Night Lion Security paints a picture of a sophisticated underground marketplace, with”vendors” originally selling those logs to”resellers,” who then sell them to”consumers.” Many accounts resellers host their own accounts stores on websites (such as shoppy.gg or atshop.io), which feature a mixture of accounts that may be bought, such as Netflix, Disney+, HBO Max, and much more.
These marketplaces are highly organized, even including customer support and return policies. One website is modulated by a system known as”Community Checkup.” Community Checkup, which is composed of five”judges,” keeps track of scammers, sellers, and buyers that are breaking community bylaws.

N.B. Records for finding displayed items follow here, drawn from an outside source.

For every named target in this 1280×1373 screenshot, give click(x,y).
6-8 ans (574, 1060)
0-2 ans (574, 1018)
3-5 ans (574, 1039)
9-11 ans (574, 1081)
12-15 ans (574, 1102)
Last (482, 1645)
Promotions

According to the report, video games are generally very profitable for cyber-criminals, with Roblox, Runescape, and Minecraft proving to be popular on underground forums.
We can then confidently forecast that an additional 30 percent earnings, or $300 million annually, can be generated by tallying the black-market earnings for every other video game in life, conservatively making the whole hacked video game market a billion dollar per year industry, said researchers.
Fortnite has faced various security difficulties. In 2018, many malicious Android programs purporting to be Fortnite were discovered accessing cameras, wiping and harvesting device data, and recording sound on victims’ phones. In 2019, Epic Games patched a bug that could have allowed hackers to break into countless Fortnite accounts and steal virtual money or resell digital goods. That year, ransomware called “Syrk” targeted gaming juggernaut Fortnite’s enormous user base, purporting to be a game hack tool.